Sim às abelhas, não ao Aedes aegypti

Toda solução que evita o uso de pesticidas está colaborando para a preservação das abelhas, responsáveis pela polinização de vários alimentos consumidos pelo homem  (Foto: Shutterstock)
Toda solução que evita o uso de pesticidas está colaborando para a preservação das abelhas, responsáveis pela polinização de vários alimentos consumidos pelo homem (Foto: Shutterstock)
O uso descontrolado de inseticida mata insetos polinizadores benéficos, mas já existe alternativa, diz um dos maiores especialistas em abelhas do país

Quando um programa de combate a insetos é planejado, seja para eliminar mosquitos transmissores de doenças ou pragas de agricultura, muitas vezes a opção disponível é uma solução drástica, que mata mais de uma espécie de animal. Isso é particularmente preocupante quando as vítimas são as abelhas, insetos que prestam um serviço de alto valor aos humanos: a polinização.

Ao polinizar plantações, abelhas garantem a produtividade de frutos, grãos e outros cultivares. Caso desaparecessem dos EUA, abelhas poderiam causar prejuízos da ordem de US$ 29 bilhões pois esse é o valor do serviço ambiental que elas prestam à agricultura [1]. No Brasil, uma estimativa conservadora do prejuízo que seria causado chega a US$ 12 bilhões [2].

Por essa importância crucial, é do interesse de agricultores que ações de combate a pragas poupem as abelhas, insetos aliados da economia humana. É uma das razões pelas quais, por exemplo, os inseticidas neonicotinoides – comumente usados em plantações de soja, algodão e, sobretudo, milho – foram banidos da Europa e são cada vez mais criticados.

Abelhas mortas em frente à colmeia (Foto: Sem Abelha Sem Alimento)
Abelhas mortas após o uso de inseticidas (Foto: Sem Abelha Sem Alimento)

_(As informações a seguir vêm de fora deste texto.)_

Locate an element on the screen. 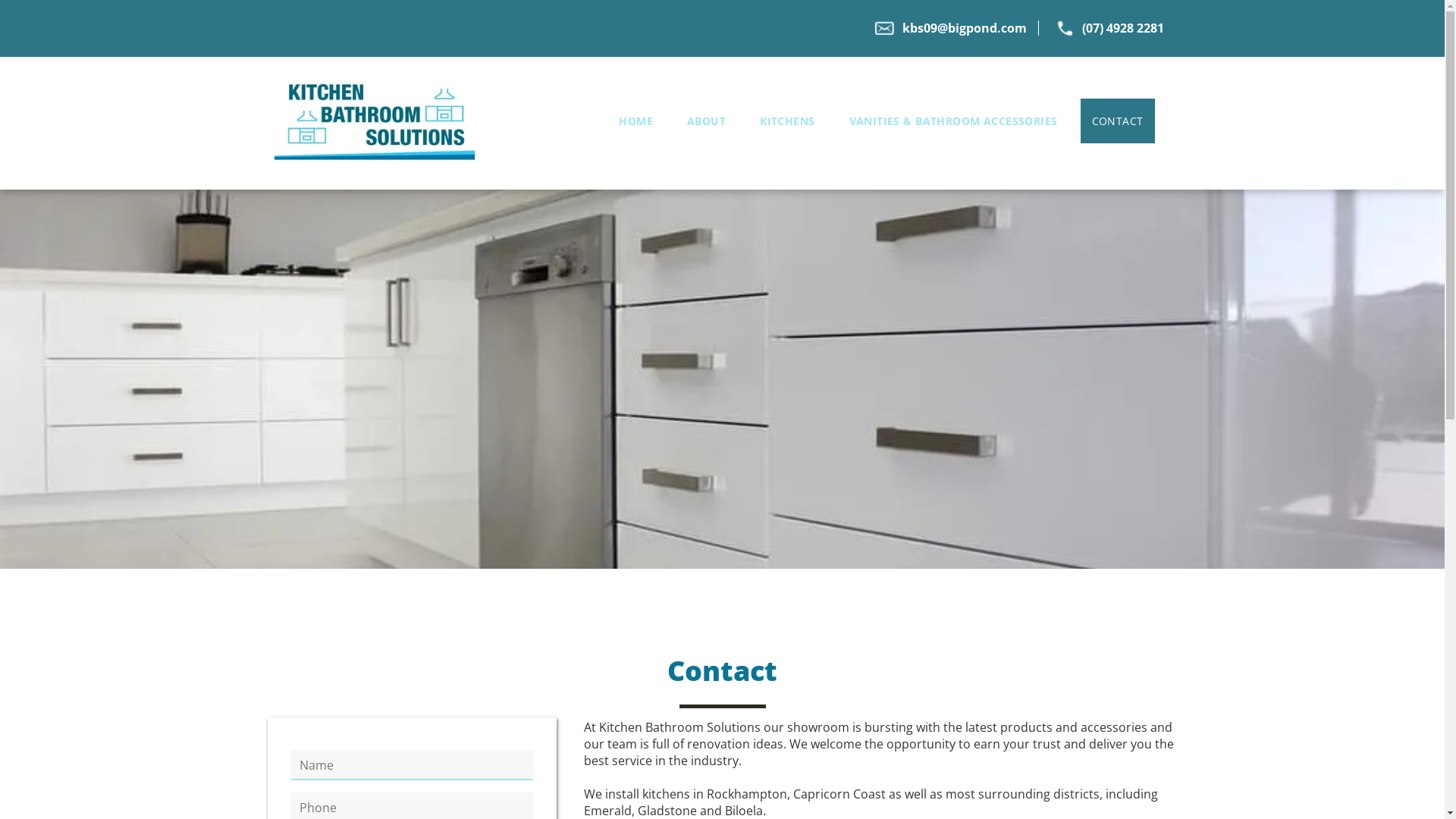 Image resolution: width=1456 pixels, height=819 pixels. 'kbs09@bigpond.com' is located at coordinates (964, 28).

Neonicotinoides desorientam abelhas, e são apontados como uma das principais causas do colapso de colmeias, mas não são a única classe de inseticidas com potencial de afetar abelhas.

Isso ficou claro com a devastação de colmeias ocorrida no polo apicultor de Summerville, no estado americano da Carolina do Sul, em agosto de 2016. Após uma aplicação de fumacê com o inseticida organofosforado Naled para eliminar focos de Aedes aegypti selvagem, milhões de abelhas morreram – em apenas um apiário, a estimativa chegou a 2,5 milhões de insetos mortos.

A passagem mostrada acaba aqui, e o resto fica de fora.